### Problem:
Give the lines below again exactly, starting with the line that holds "Instruction: Select the" and going on through the line that holds "The width and height of the screenshot is (789, 950).".

### Excerpted data:
*** Begin section ***
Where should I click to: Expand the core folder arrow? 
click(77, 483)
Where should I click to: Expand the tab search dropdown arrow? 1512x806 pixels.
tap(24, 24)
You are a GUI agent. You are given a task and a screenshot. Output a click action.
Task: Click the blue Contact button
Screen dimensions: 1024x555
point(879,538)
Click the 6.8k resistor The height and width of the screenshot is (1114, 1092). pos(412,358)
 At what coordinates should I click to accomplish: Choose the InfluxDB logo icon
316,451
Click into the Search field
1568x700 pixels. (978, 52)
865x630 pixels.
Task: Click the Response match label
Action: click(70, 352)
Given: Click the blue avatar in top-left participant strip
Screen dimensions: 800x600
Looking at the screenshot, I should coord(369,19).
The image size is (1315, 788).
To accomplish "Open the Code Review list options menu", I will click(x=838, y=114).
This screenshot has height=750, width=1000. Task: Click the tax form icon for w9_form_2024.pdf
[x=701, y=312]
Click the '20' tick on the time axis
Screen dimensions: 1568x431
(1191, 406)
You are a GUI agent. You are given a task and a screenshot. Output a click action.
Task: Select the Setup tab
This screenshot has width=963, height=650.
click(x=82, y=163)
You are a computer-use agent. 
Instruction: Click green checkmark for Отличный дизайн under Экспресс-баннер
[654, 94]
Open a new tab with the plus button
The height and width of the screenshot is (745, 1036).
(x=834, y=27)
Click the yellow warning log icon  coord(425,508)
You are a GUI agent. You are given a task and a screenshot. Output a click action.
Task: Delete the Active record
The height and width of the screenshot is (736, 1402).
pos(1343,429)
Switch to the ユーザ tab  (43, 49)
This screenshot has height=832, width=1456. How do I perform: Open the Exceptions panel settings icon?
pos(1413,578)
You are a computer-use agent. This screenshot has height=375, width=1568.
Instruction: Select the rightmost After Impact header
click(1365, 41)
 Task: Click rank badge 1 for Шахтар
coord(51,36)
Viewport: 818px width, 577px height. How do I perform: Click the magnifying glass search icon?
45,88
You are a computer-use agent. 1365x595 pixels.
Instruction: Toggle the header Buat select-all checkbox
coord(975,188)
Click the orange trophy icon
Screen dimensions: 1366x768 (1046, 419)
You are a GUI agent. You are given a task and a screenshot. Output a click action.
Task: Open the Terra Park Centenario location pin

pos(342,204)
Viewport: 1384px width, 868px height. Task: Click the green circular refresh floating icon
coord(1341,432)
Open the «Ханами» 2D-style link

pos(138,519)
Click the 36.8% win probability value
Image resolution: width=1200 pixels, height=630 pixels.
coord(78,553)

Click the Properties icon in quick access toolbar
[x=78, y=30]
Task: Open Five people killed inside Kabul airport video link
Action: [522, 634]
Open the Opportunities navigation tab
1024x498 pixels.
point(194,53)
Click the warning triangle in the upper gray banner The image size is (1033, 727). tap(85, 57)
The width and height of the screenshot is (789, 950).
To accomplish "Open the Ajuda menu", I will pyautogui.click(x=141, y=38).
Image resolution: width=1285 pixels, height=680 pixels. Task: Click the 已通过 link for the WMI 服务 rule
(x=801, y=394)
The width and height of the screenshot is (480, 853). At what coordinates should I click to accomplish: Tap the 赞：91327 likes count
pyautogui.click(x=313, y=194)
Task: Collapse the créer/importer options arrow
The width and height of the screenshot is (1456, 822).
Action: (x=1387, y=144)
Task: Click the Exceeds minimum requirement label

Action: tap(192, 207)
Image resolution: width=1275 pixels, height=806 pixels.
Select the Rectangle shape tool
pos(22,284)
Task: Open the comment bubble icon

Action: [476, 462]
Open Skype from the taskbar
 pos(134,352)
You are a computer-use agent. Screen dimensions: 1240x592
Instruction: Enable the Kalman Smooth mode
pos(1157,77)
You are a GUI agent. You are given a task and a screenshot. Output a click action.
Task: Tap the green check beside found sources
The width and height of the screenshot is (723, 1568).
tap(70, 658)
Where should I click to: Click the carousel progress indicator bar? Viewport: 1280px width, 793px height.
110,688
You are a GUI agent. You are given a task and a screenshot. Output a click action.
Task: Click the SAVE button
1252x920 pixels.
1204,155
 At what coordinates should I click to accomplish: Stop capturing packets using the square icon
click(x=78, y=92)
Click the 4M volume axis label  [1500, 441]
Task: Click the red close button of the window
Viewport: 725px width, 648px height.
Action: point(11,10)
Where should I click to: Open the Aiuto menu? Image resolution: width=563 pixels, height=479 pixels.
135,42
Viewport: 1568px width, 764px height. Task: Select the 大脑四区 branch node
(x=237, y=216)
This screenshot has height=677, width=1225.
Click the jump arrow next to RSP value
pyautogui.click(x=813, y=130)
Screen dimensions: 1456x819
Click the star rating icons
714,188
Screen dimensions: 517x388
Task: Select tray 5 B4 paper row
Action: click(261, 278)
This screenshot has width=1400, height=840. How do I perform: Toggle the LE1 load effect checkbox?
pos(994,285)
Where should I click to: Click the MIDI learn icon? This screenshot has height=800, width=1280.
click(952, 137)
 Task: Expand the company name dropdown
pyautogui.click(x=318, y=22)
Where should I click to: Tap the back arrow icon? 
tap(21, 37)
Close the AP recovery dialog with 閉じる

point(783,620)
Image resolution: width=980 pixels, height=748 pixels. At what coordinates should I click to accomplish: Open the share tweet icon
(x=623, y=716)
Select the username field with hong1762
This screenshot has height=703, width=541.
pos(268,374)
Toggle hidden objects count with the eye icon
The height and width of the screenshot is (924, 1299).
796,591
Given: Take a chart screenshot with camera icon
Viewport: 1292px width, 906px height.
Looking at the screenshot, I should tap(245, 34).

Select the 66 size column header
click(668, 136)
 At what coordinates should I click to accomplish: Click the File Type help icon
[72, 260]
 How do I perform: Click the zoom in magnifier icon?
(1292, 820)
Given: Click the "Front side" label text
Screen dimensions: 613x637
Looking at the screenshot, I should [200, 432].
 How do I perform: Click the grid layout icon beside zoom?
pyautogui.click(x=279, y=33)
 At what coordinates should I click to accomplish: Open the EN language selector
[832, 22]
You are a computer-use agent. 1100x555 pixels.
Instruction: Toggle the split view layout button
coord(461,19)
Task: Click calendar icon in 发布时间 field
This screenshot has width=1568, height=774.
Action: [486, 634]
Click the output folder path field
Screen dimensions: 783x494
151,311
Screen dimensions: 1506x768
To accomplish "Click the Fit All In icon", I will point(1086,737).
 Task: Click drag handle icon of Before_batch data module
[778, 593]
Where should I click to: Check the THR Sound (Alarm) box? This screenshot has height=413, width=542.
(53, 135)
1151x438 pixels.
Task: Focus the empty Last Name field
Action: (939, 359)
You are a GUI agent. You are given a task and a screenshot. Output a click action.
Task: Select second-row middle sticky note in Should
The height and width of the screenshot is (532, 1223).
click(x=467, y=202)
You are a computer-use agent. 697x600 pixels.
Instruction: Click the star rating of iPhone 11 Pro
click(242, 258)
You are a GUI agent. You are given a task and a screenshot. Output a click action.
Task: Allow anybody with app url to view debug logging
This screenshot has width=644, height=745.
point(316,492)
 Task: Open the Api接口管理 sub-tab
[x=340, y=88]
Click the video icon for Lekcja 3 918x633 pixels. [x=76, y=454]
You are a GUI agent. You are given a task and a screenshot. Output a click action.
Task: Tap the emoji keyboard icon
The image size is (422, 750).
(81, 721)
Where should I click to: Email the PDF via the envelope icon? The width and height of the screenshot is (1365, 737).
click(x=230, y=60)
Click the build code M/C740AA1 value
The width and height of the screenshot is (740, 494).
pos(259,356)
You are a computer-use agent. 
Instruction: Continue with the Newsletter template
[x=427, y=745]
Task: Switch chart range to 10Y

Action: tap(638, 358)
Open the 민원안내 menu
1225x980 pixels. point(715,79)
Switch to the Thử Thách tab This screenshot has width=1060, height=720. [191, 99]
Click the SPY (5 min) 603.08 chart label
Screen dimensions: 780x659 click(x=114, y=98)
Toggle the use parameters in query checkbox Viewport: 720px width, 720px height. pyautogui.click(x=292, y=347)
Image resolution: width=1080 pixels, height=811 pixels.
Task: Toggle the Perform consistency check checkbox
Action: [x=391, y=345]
*** End section ***
### Written answer:
Instruction: Select the rightmost After Impact header
click(1365, 41)
 Task: Click rank badge 1 for Шахтар
coord(51,36)
Viewport: 818px width, 577px height. How do I perform: Click the magnifying glass search icon?
45,88
You are a computer-use agent. 1365x595 pixels.
Instruction: Toggle the header Buat select-all checkbox
coord(975,188)
Click the orange trophy icon
Screen dimensions: 1366x768 (1046, 419)
You are a GUI agent. You are given a task and a screenshot. Output a click action.
Task: Open the Terra Park Centenario location pin

pos(342,204)
Viewport: 1384px width, 868px height. Task: Click the green circular refresh floating icon
coord(1341,432)
Open the «Ханами» 2D-style link

pos(138,519)
Click the 36.8% win probability value
Image resolution: width=1200 pixels, height=630 pixels.
coord(78,553)

Click the Properties icon in quick access toolbar
[x=78, y=30]
Task: Open Five people killed inside Kabul airport video link
Action: [522, 634]
Open the Opportunities navigation tab
1024x498 pixels.
point(194,53)
Click the warning triangle in the upper gray banner The image size is (1033, 727). tap(85, 57)
The width and height of the screenshot is (789, 950).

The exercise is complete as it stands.